There was no cage inside this one, so when Fowler climbed in as well, looking a little bemused, she sat on the facing bench and pointed a warning finger at him. ‘Don’t even think about trying something. I’m a karate fifth dan.’
‘Suppose that makes me feel a bit safer,’ Heck replied.
‘And that smart mouth is going to make things even tougher on you.’
The engine started, the vehicle lurching away.
‘I’m totally serious.’ Heck glanced up at her. ‘The only thing is, I’m not sure a bit safer is gonna be enough.’
Chapter 10
‘I’m guessing interrogation’s a skill you guys haven’t mastered yet?’ Heck said. ‘Because in the last five minutes, your questions have revealed to me that Jim Laycock was abducted last night from a pub in Kilburn at roughly eleven p.m. … that he died sometime between twelve and one, and that his body was found this morning in an abandoned vehicle in Hornsey. All stuff which, if you’d kept it quiet, you could have used to trip me up.’
‘And in return you’ve told us nothing,’ DS Fowler said. ‘Which hardly looks good from your point of view, does it?’
‘I’ve told you nothing you want to hear,’ Heck replied. ‘But it happens to be the truth … which is sometimes pretty boring, I’ll admit.’
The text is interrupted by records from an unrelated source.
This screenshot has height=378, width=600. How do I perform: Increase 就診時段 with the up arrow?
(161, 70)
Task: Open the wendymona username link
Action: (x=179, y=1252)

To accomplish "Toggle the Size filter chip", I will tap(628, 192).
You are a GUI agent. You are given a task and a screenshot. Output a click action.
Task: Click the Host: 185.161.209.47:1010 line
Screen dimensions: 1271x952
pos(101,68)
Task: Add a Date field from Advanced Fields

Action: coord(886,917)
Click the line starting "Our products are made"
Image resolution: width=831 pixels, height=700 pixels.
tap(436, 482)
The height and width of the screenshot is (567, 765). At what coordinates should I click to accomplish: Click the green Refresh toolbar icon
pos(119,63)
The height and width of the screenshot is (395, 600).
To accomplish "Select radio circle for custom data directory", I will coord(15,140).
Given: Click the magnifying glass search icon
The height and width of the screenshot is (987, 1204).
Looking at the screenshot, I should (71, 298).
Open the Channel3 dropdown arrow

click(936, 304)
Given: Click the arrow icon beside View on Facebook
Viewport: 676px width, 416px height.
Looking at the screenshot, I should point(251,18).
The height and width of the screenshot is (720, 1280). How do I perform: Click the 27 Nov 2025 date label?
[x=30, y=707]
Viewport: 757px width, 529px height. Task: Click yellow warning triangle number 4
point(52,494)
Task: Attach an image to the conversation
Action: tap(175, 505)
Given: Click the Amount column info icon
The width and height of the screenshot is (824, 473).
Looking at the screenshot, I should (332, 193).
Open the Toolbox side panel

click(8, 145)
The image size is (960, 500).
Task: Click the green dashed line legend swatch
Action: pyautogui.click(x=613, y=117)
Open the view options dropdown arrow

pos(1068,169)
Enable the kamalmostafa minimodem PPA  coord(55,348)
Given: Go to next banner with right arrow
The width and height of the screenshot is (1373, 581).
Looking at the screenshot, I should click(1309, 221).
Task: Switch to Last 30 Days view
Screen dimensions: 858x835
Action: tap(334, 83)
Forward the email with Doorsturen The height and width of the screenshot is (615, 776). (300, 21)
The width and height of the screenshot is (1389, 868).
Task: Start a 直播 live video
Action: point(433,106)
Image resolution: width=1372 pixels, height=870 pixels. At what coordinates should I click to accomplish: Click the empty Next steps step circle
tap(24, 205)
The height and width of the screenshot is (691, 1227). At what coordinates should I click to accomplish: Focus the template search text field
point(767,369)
He was clad in a paper custody suit, and slumped in an interview room at Hammersmith police station. On the other side of the table sat SOCAR detectives Gribbins and Fowler, first names Nick and Steph. Though now in civvies, the former of these appeared no less a thug, his brutish looks topped by a curly brown mop. His corduroy jacket and open-necked plaid shirt somehow accentuated his big, powerful frame. Also out of battle-dress, the latter had a rather cool ‘Mrs Peel’ kind of aura. Her slim-fit pinstripes hugged her athletic form, but she wore her jet-black hair gathered in a severe bun. Detective Inspector O’Dowd was nowhere to be seen, though he was probably watching through the two-way mirror on the wall. Maybe Frank Tasker was through there as well, though Heck hadn’t seen the SOCAR boss in the custody suite when he’d first been brought in.